Rewrite the rows below, replacing "column header" with "column heading" wherever it appears and leaving everything else unchanged.
## Start Working data
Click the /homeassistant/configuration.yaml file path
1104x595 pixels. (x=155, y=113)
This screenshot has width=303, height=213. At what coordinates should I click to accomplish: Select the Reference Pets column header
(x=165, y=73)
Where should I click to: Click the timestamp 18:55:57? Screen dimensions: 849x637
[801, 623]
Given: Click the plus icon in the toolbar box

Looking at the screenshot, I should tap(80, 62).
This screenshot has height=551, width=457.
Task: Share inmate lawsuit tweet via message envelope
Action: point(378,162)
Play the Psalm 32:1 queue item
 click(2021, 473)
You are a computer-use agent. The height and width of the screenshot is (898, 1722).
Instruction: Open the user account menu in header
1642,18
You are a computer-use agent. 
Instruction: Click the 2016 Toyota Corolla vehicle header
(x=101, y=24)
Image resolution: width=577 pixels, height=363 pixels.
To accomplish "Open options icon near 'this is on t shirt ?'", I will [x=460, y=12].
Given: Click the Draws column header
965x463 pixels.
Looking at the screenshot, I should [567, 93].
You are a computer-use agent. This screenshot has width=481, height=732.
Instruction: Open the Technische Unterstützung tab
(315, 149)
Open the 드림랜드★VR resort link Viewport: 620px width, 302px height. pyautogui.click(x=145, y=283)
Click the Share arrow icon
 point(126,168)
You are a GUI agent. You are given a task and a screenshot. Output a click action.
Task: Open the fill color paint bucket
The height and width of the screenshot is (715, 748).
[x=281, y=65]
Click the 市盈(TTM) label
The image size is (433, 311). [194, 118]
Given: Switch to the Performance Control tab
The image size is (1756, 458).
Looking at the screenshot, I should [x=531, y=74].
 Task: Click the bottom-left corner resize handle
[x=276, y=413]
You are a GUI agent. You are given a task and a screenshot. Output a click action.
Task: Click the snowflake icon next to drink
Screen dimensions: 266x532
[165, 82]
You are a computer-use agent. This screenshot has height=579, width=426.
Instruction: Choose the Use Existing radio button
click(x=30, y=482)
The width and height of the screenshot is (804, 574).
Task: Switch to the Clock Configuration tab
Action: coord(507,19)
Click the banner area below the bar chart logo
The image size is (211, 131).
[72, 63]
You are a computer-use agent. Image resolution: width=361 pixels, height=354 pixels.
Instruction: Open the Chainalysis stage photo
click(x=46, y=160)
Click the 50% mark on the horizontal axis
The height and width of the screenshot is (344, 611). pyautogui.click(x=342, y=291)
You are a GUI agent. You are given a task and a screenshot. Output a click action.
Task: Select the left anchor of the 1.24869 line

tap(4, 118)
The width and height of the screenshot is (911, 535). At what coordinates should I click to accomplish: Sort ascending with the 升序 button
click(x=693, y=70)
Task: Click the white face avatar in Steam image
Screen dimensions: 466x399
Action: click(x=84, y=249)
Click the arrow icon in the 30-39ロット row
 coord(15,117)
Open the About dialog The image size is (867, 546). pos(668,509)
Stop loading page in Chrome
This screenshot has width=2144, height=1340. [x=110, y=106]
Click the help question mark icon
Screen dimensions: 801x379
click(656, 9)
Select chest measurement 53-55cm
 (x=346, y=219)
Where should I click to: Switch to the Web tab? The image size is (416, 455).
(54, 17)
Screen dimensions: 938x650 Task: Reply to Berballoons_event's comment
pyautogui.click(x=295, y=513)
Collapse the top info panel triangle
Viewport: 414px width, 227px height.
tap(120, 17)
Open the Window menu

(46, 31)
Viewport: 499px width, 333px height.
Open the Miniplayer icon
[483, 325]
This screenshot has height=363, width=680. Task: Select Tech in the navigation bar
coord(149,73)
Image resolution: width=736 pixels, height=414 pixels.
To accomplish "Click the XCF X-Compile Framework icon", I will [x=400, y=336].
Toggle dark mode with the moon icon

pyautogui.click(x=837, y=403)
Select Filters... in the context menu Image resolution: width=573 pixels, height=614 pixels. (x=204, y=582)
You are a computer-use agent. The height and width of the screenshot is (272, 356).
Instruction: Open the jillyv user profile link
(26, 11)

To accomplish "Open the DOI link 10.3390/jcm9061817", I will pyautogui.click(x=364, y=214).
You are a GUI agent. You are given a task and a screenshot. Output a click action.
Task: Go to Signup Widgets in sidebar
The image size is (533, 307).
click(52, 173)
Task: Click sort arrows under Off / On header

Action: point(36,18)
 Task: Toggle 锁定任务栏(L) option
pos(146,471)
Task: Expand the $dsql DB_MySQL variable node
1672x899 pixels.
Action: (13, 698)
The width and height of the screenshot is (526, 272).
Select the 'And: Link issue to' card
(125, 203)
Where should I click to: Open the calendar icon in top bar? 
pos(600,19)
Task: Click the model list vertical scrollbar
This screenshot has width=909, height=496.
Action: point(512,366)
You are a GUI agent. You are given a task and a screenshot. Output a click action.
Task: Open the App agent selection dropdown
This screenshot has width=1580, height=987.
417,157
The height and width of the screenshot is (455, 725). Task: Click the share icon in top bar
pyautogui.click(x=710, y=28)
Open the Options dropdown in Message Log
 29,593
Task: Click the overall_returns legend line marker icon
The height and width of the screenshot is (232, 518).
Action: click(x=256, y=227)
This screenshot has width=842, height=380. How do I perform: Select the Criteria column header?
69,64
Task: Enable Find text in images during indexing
## End Working data
▶ **Full output**:
Click the /homeassistant/configuration.yaml file path
1104x595 pixels. (x=155, y=113)
This screenshot has width=303, height=213. At what coordinates should I click to accomplish: Select the Reference Pets column heading
(x=165, y=73)
Where should I click to: Click the timestamp 18:55:57? Screen dimensions: 849x637
[801, 623]
Given: Click the plus icon in the toolbar box

Looking at the screenshot, I should tap(80, 62).
This screenshot has height=551, width=457.
Task: Share inmate lawsuit tweet via message envelope
Action: point(378,162)
Play the Psalm 32:1 queue item
 click(2021, 473)
You are a computer-use agent. The height and width of the screenshot is (898, 1722).
Instruction: Open the user account menu in header
1642,18
You are a computer-use agent. 
Instruction: Click the 2016 Toyota Corolla vehicle header
(x=101, y=24)
Image resolution: width=577 pixels, height=363 pixels.
To accomplish "Open options icon near 'this is on t shirt ?'", I will [x=460, y=12].
Given: Click the Draws column heading
965x463 pixels.
Looking at the screenshot, I should [567, 93].
You are a computer-use agent. This screenshot has width=481, height=732.
Instruction: Open the Technische Unterstützung tab
(315, 149)
Open the 드림랜드★VR resort link Viewport: 620px width, 302px height. pyautogui.click(x=145, y=283)
Click the Share arrow icon
 point(126,168)
You are a GUI agent. You are given a task and a screenshot. Output a click action.
Task: Open the fill color paint bucket
The height and width of the screenshot is (715, 748).
[x=281, y=65]
Click the 市盈(TTM) label
The image size is (433, 311). [194, 118]
Given: Switch to the Performance Control tab
The image size is (1756, 458).
Looking at the screenshot, I should [x=531, y=74].
 Task: Click the bottom-left corner resize handle
[x=276, y=413]
You are a GUI agent. You are given a task and a screenshot. Output a click action.
Task: Click the snowflake icon next to drink
Screen dimensions: 266x532
[165, 82]
You are a computer-use agent. This screenshot has height=579, width=426.
Instruction: Choose the Use Existing radio button
click(x=30, y=482)
The width and height of the screenshot is (804, 574).
Task: Switch to the Clock Configuration tab
Action: coord(507,19)
Click the banner area below the bar chart logo
The image size is (211, 131).
[72, 63]
You are a computer-use agent. Image resolution: width=361 pixels, height=354 pixels.
Instruction: Open the Chainalysis stage photo
click(x=46, y=160)
Click the 50% mark on the horizontal axis
The height and width of the screenshot is (344, 611). pyautogui.click(x=342, y=291)
You are a GUI agent. You are given a task and a screenshot. Output a click action.
Task: Select the left anchor of the 1.24869 line

tap(4, 118)
The width and height of the screenshot is (911, 535). At what coordinates should I click to accomplish: Sort ascending with the 升序 button
click(x=693, y=70)
Task: Click the white face avatar in Steam image
Screen dimensions: 466x399
Action: click(x=84, y=249)
Click the arrow icon in the 30-39ロット row
 coord(15,117)
Open the About dialog The image size is (867, 546). pos(668,509)
Stop loading page in Chrome
This screenshot has width=2144, height=1340. [x=110, y=106]
Click the help question mark icon
Screen dimensions: 801x379
click(656, 9)
Select chest measurement 53-55cm
 (x=346, y=219)
Where should I click to: Switch to the Web tab? The image size is (416, 455).
(54, 17)
Screen dimensions: 938x650 Task: Reply to Berballoons_event's comment
pyautogui.click(x=295, y=513)
Collapse the top info panel triangle
Viewport: 414px width, 227px height.
tap(120, 17)
Open the Window menu

(46, 31)
Viewport: 499px width, 333px height.
Open the Miniplayer icon
[483, 325]
This screenshot has height=363, width=680. Task: Select Tech in the navigation bar
coord(149,73)
Image resolution: width=736 pixels, height=414 pixels.
To accomplish "Click the XCF X-Compile Framework icon", I will [x=400, y=336].
Toggle dark mode with the moon icon

pyautogui.click(x=837, y=403)
Select Filters... in the context menu Image resolution: width=573 pixels, height=614 pixels. (x=204, y=582)
You are a computer-use agent. The height and width of the screenshot is (272, 356).
Instruction: Open the jillyv user profile link
(26, 11)

To accomplish "Open the DOI link 10.3390/jcm9061817", I will pyautogui.click(x=364, y=214).
You are a GUI agent. You are given a task and a screenshot. Output a click action.
Task: Go to Signup Widgets in sidebar
The image size is (533, 307).
click(52, 173)
Task: Click sort arrows under Off / On header

Action: point(36,18)
 Task: Toggle 锁定任务栏(L) option
pos(146,471)
Task: Expand the $dsql DB_MySQL variable node
1672x899 pixels.
Action: (13, 698)
The width and height of the screenshot is (526, 272).
Select the 'And: Link issue to' card
(125, 203)
Where should I click to: Open the calendar icon in top bar? 
pos(600,19)
Task: Click the model list vertical scrollbar
This screenshot has width=909, height=496.
Action: point(512,366)
You are a GUI agent. You are given a task and a screenshot. Output a click action.
Task: Open the App agent selection dropdown
This screenshot has width=1580, height=987.
417,157
The height and width of the screenshot is (455, 725). Task: Click the share icon in top bar
pyautogui.click(x=710, y=28)
Open the Options dropdown in Message Log
 29,593
Task: Click the overall_returns legend line marker icon
The height and width of the screenshot is (232, 518).
Action: click(x=256, y=227)
This screenshot has width=842, height=380. How do I perform: Select the Criteria column heading?
69,64
Task: Enable Find text in images during indexing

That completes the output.